Management of PSP is directed at treatment of symptoms and physical therapy for fall reduction. For postural instability, physical therapy can help prevent falls, improve mobility, and provide adequate walking support when necessary. Occupational therapy can help the patient rearrange his or her home to fit the limitations caused by PSP. Speech therapy can improve speech difficulties and provide communication devices. If the patient is having difficulty swallowing he or she may also require percutaneous endoscopic gastrostomy feeding, which could prevent weight loss and aspiration pneumonia. Patients with the characteristic down gaze palsy can use mirror-prism glasses to help them with eating and reading or any other task requiring downward gaze. Specially tinted glasses can help reduce photophobia. We advise against the use of progressive or multifocal lenses in PSP and prefer the use of single vision readers. In addition, eye drops can be used for dry eyes in order to prevent exposure keratitis, and botulinum toxin injections may reduce blepharospasm, dystonia, and retrocollis. There are no effective medications in treating PSP directly, but options are available for symptomatic treatment. Dopaminergic replacement therapy is worth trying as it has been shown to mildly improve PSP symptoms. However, these improvements are often short lived. Antidepressants are often prescribed to treat patients with emotional apathy, depression, and pseudobulbar crying. Amitriptyline can alleviate neck pain, insomnia, and excessive drooling, and gabapentin is useful in reducing dystonic pain.

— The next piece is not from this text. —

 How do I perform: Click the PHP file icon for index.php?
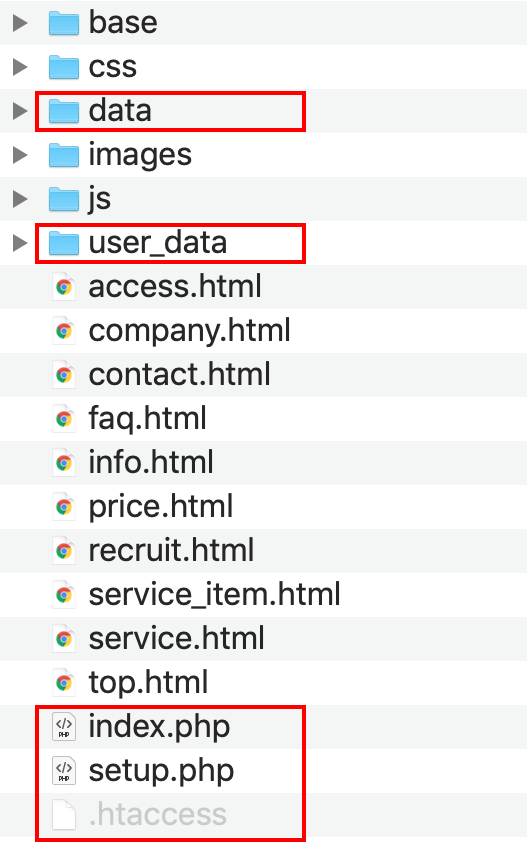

The prognosis for patients with PSP is poor, with the average time from onset of symptoms to death ranging from 5-9 years. Falls that occur early in the onset of disease may contribute to poor prognosis, as well as early difficulty with swallowing resulting in gastrostomy feeding. The most common cause of death is pneumonia. One study found that younger age at diagnosis correlated with an improved prognosis, however this has not been replicated in other research.